Conclusion and Recommendations
The survival disparity in African American women with endometrial cancer is multifactorial, and its complexity highlights the need for continued research in this area. Despite having a lower incidence of endometrial cancer, African American women have almost twice the disease-specific mortality rate [34]. Our analysis suggests that histopathologic factors play the largest role in the disparity, with African Americans experiencing higher rates of aggressive histologic subtypes, poorly differentiated tumors, and distant metastases when compared to Caucasians. However, African American women experience poorer prognosis at every stage and grade as well as with every histologic type. This highlights the potential influence of socioeconomic, cultural, and treatment factors on the survival disparity. The Affordable Care Act will address healthcare insurance for many without coverage, of which a disproportionate number are African American and minority. Increasing awareness and education among women regarding the signs and symptoms of uterine cancer and the appropriate referral from primary care providers to oncologists remain vital components in reducing the gap in survival. The effect of racial predispositions toward genetic traits and variants in oncogenic pathways also cannot be overlooked. By clarifying the potential molecular differences in carcinogenesis, more appropriate treatments may be developed to decrease mortality rates. National and governmental organizations have focused on eliminating racial inequities in health outcomes by expanding insurance coverage, recruiting providers to practice in underserved communities, and encouraging research in healthcare disparities.
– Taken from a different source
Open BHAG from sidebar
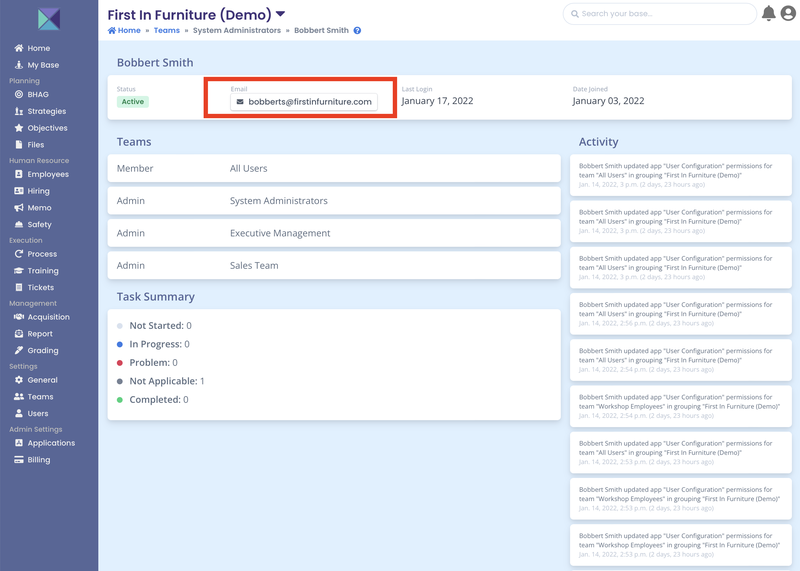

Endometrial cancer is the most common gynecologic cancer among American women, and equalizing diagnostic and prognostic differences among minority women will continue to be a priority.
Highlights.
▶ Compared to Caucasian women, African American women have lower incidence of uterine cancer but almost twice the mortality rates.
▶ Treatment outcome disparities are not explained fully by differences in comorbidities and access to care.
▶ Further research is necessary to eliminate racial disparities in uterine cancer.
Footnotes
The authors have no conflicts of interest or financial relationships to disclose.